Exercise:
Rewrite the lines below, replacing "At what coordinates should I click to accomplish" with "Where should I click to" and leaving everything else unchanged. Omit the pictures from your answer.

Record set:
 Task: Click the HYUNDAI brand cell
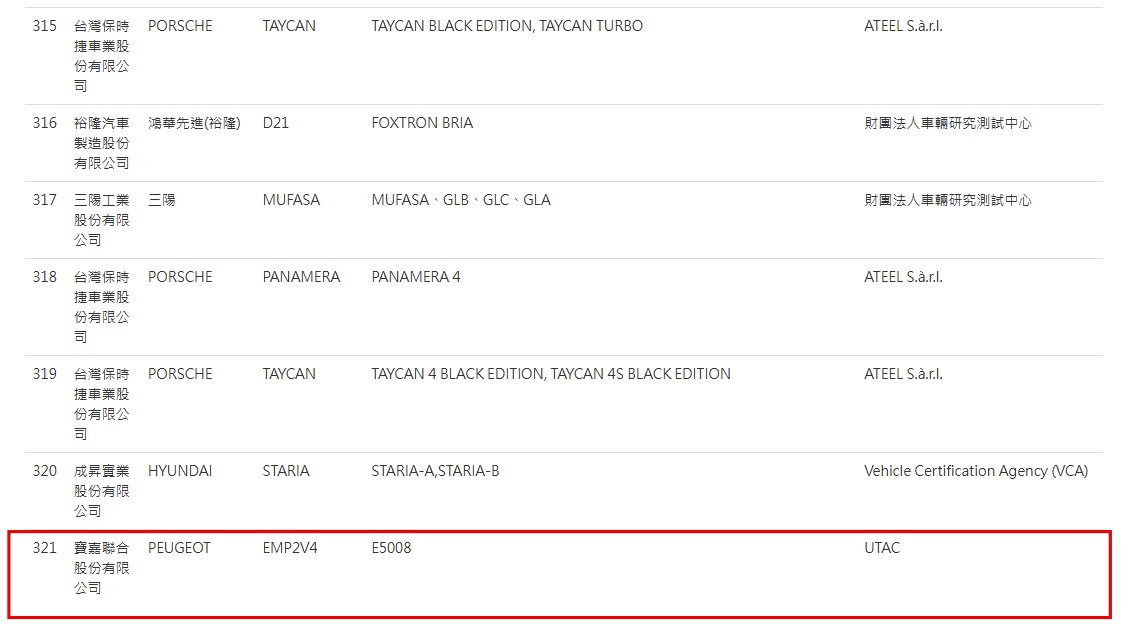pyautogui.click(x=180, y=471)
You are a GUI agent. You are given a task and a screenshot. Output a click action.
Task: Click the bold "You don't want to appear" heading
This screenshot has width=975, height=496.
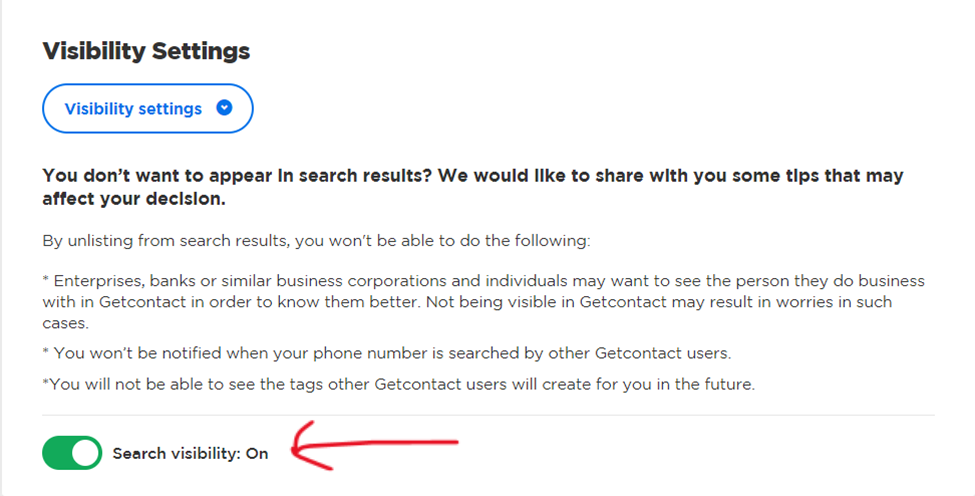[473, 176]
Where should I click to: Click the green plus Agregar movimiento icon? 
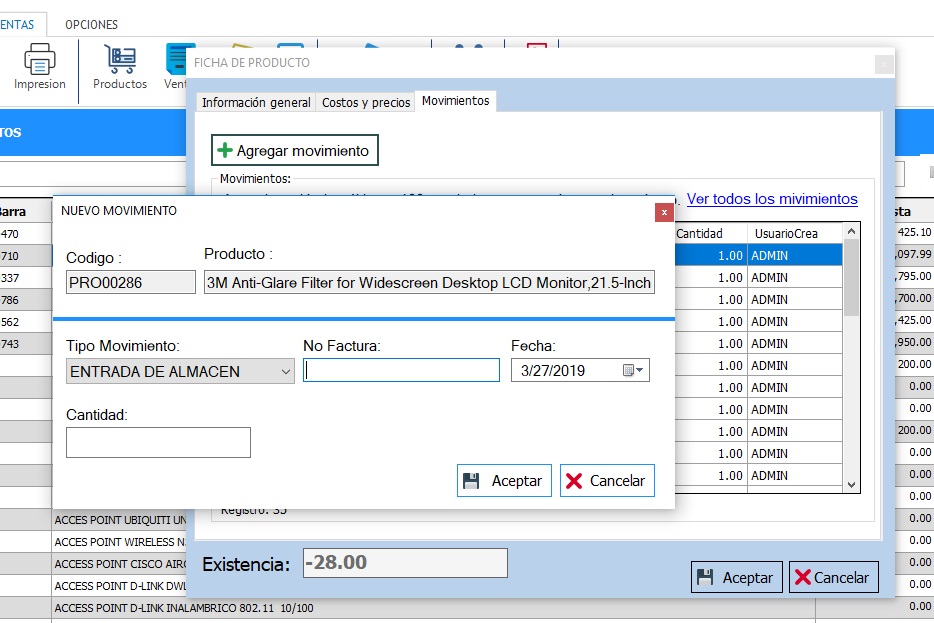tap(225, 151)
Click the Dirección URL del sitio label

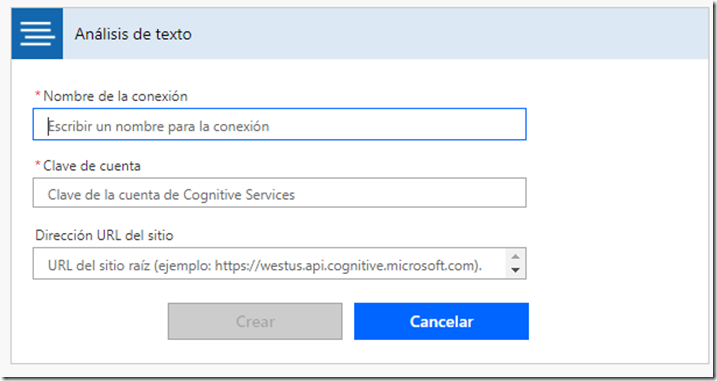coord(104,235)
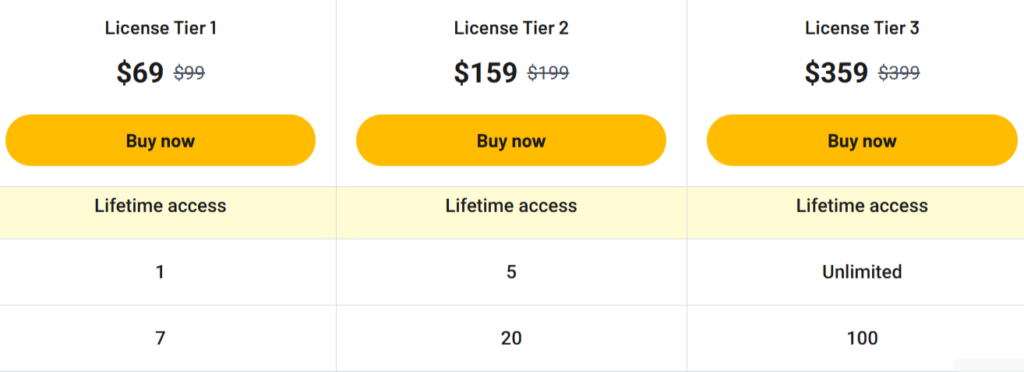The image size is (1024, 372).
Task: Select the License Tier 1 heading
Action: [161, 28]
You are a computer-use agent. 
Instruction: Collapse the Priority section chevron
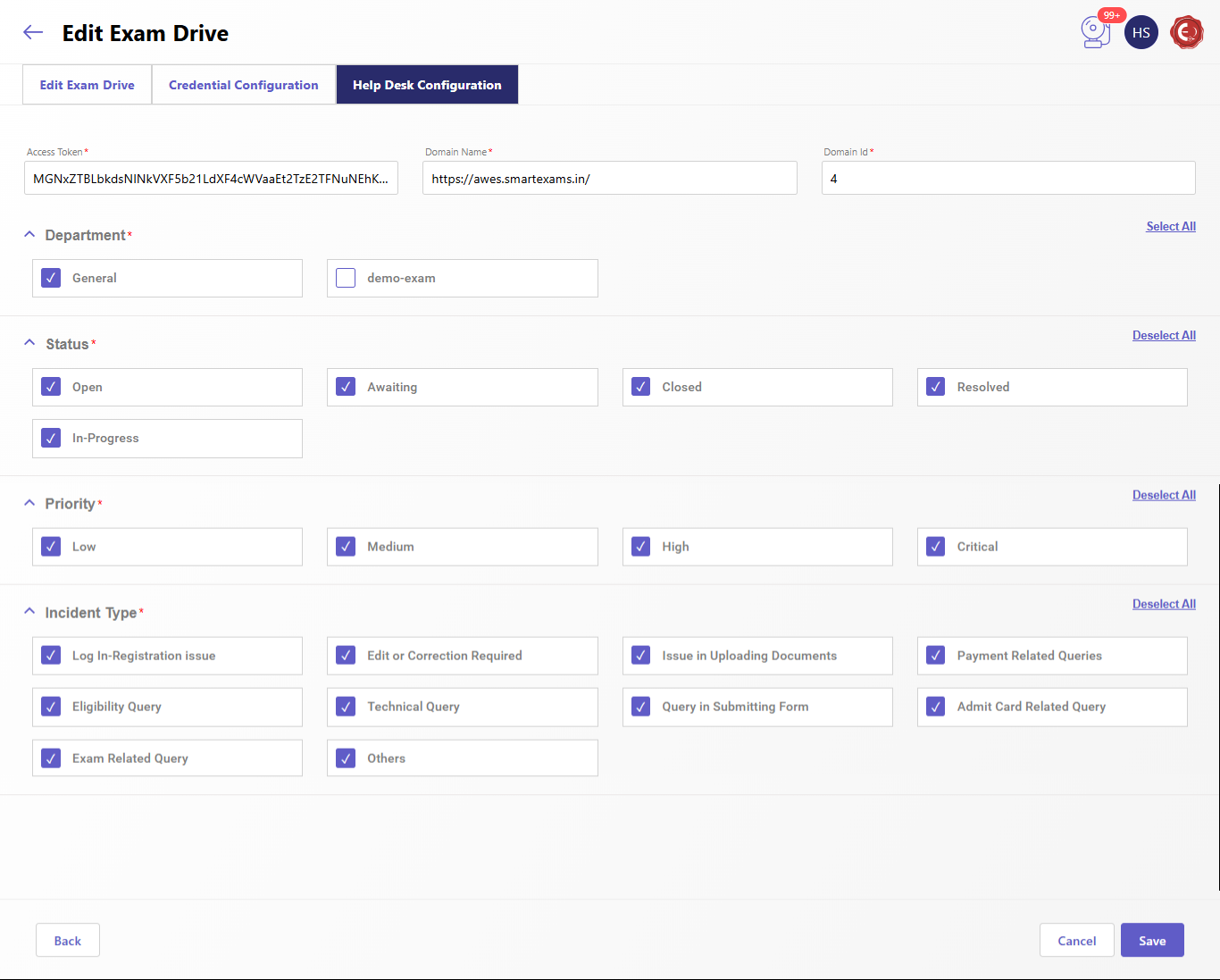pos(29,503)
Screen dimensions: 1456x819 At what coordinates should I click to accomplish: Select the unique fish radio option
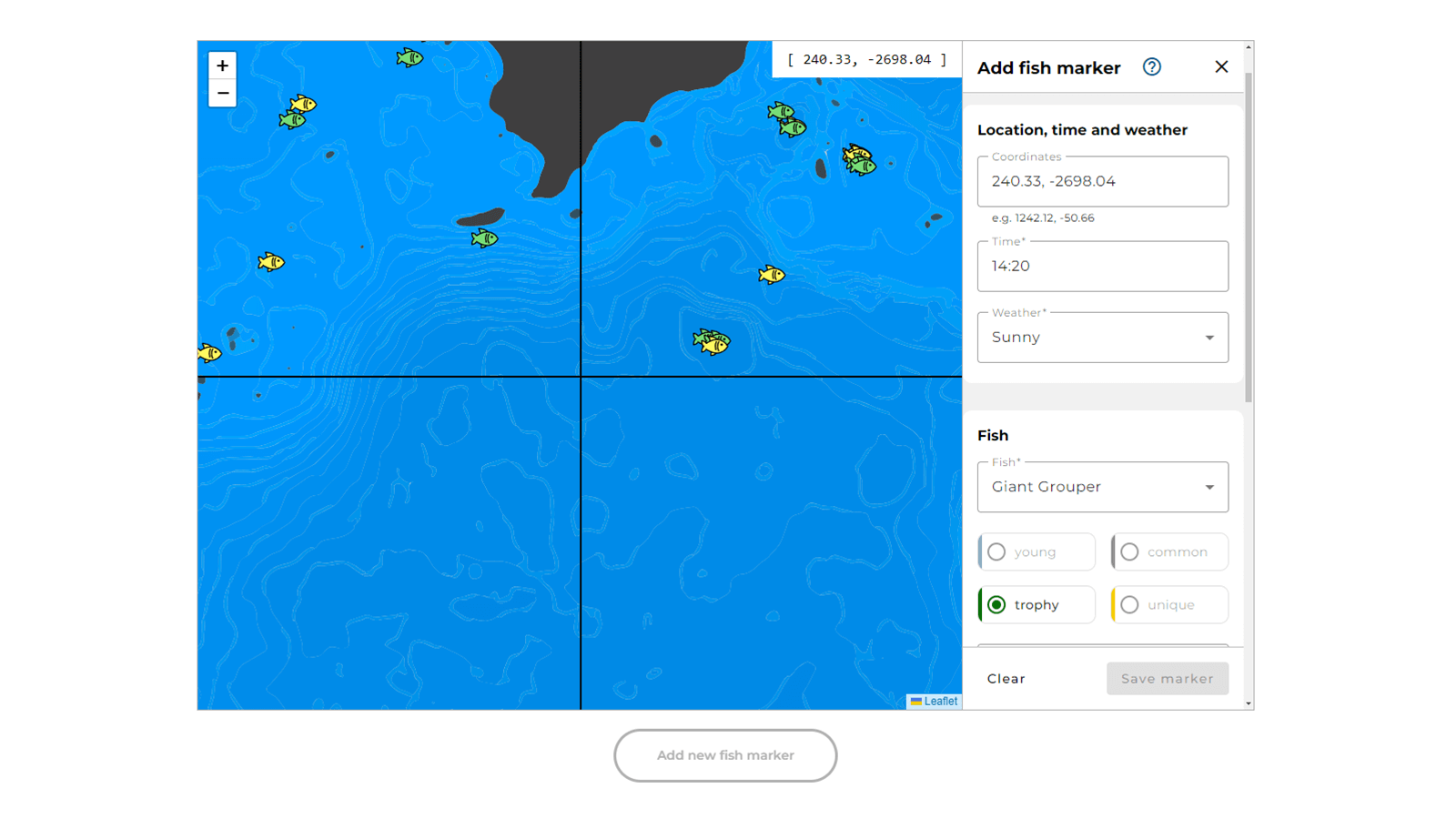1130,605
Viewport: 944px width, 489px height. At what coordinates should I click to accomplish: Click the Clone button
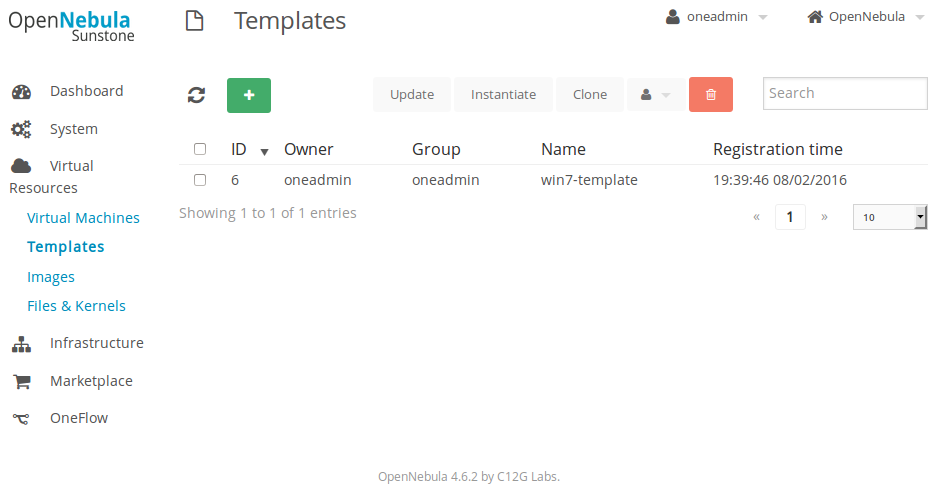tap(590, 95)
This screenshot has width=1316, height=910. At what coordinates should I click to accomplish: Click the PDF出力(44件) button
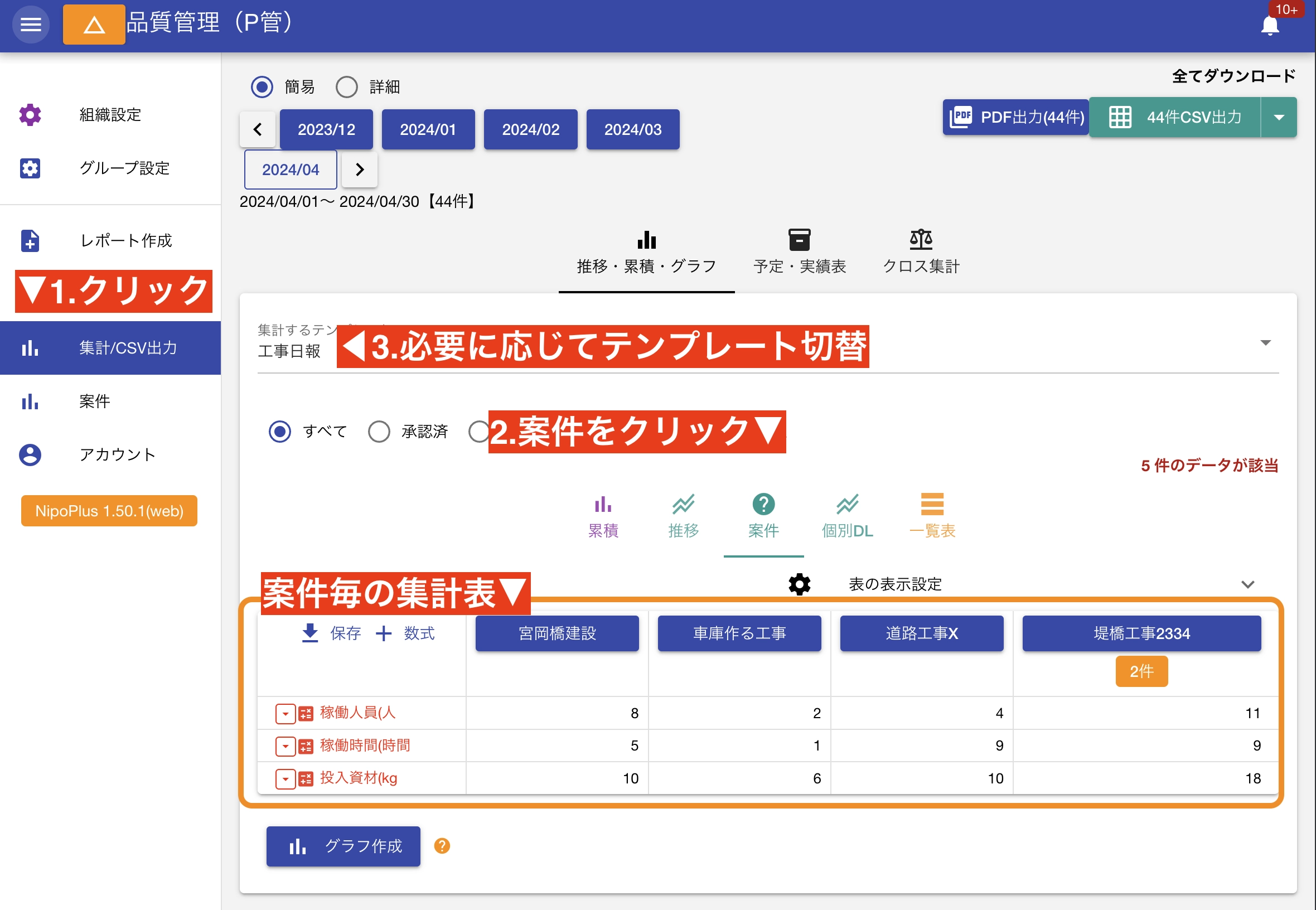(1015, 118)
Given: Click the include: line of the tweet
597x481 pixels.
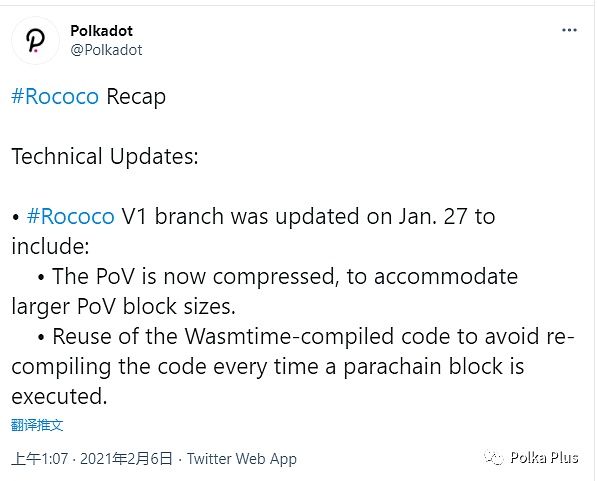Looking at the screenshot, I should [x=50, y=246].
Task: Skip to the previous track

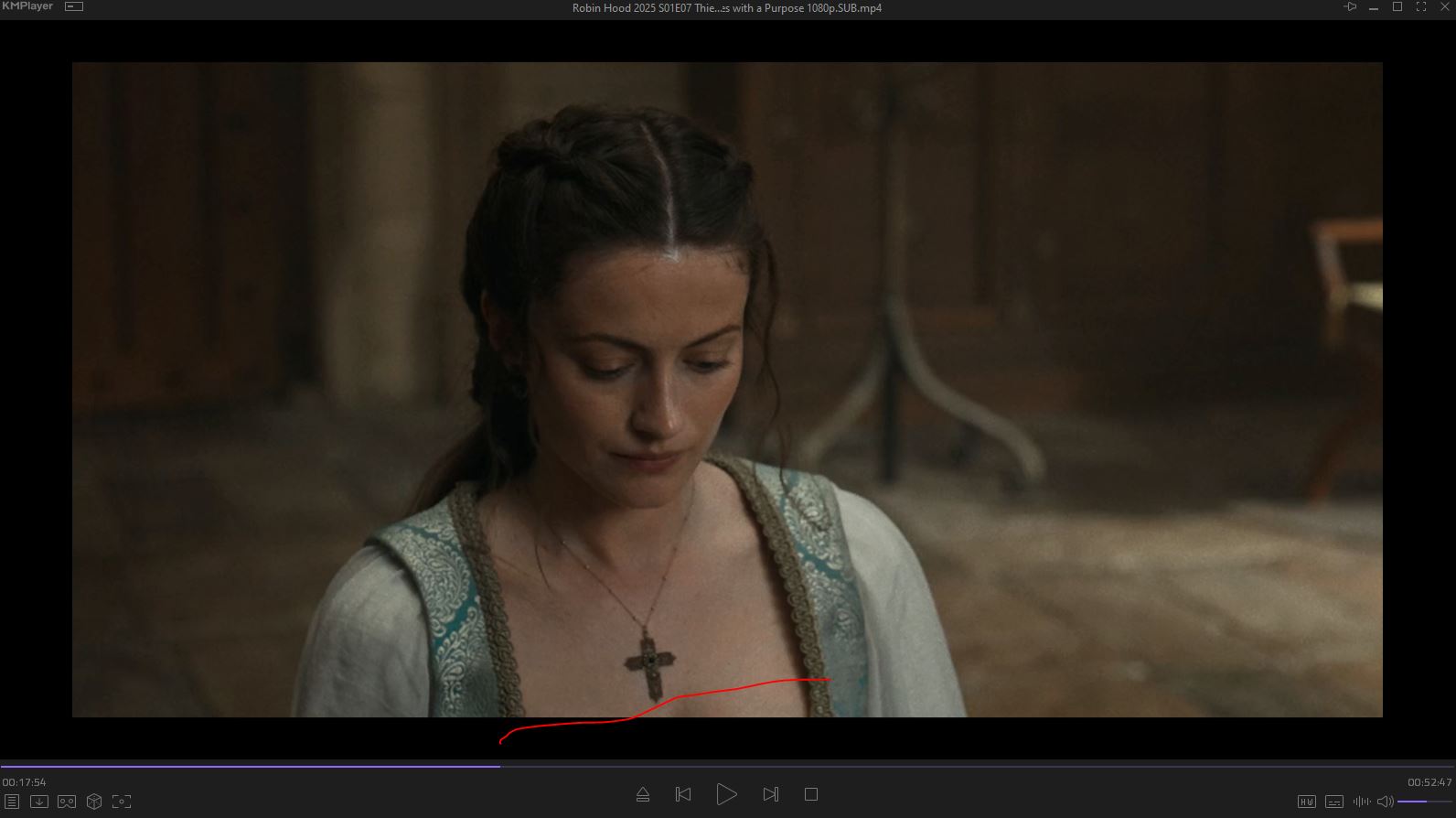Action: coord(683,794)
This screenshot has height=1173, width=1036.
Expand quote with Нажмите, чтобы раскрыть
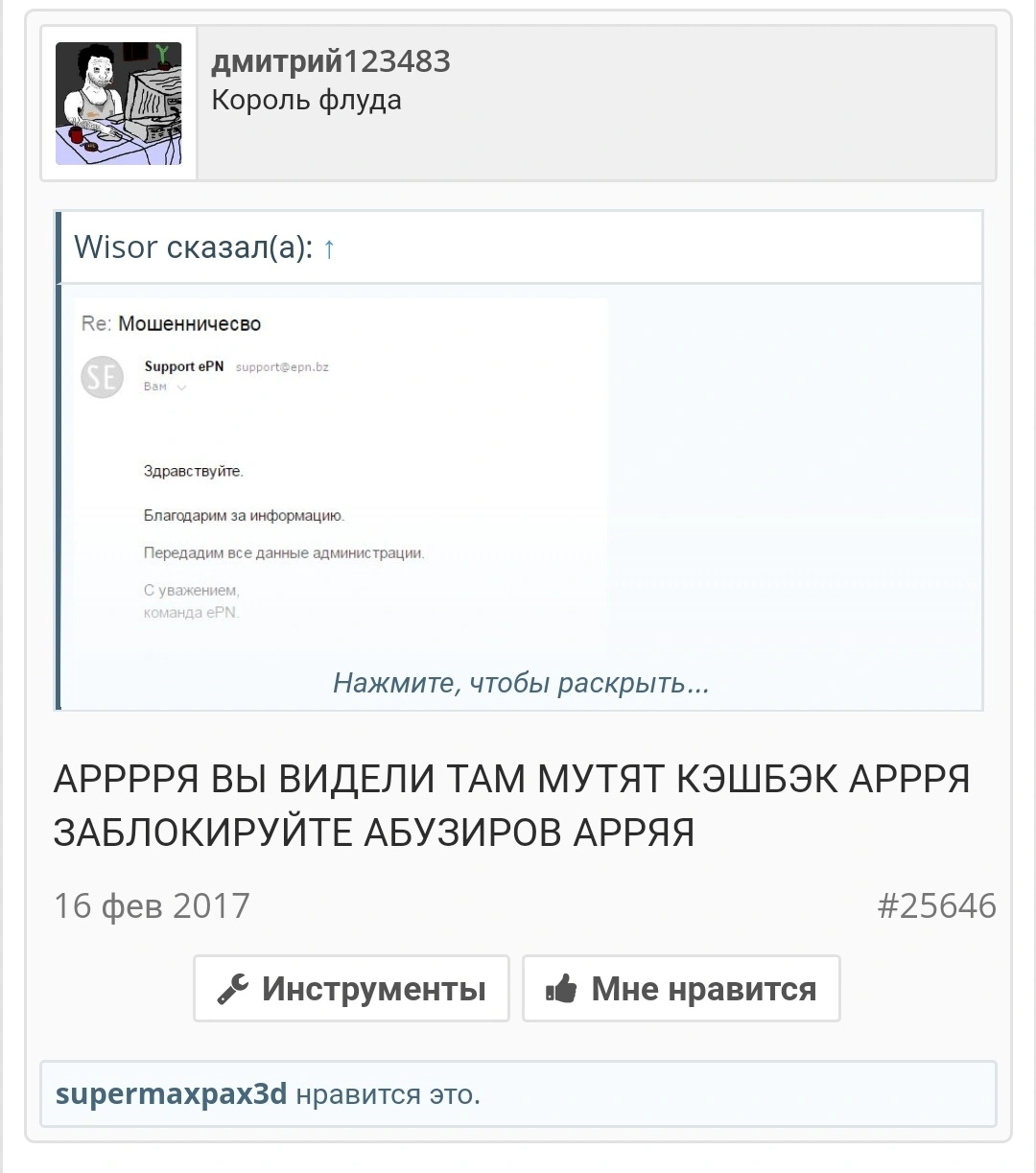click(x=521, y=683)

Expected output:
 Task: Click the HYUNDAI brand cell
pyautogui.click(x=180, y=471)
You are a GUI agent. You are given a task and a screenshot. Output a click action.
Task: Click the bold "You don't want to appear" heading
This screenshot has width=975, height=496.
[473, 176]
Where should I click to: Click the green plus Agregar movimiento icon? 
tap(225, 151)
Click the Dirección URL del sitio label

coord(104,235)
The image size is (1024, 372).
Task: Select the License Tier 1 heading
Action: [161, 28]
You are a computer-use agent. 
Instruction: Collapse the Priority section chevron
pos(29,503)
Screen dimensions: 1456x819 Where should I click to: Select the unique fish radio option
1130,605
Viewport: 944px width, 489px height. Where should I click to: Click the Clone button
tap(590, 95)
This screenshot has width=1316, height=910. Where should I click to: Click the PDF出力(44件) button
(1015, 118)
Given: Click the include: line of the tweet
597x481 pixels.
Looking at the screenshot, I should [x=50, y=246].
Task: Skip to the previous track

Action: coord(683,794)
This screenshot has height=1173, width=1036.
Expand quote with Нажмите, чтобы раскрыть
click(x=521, y=683)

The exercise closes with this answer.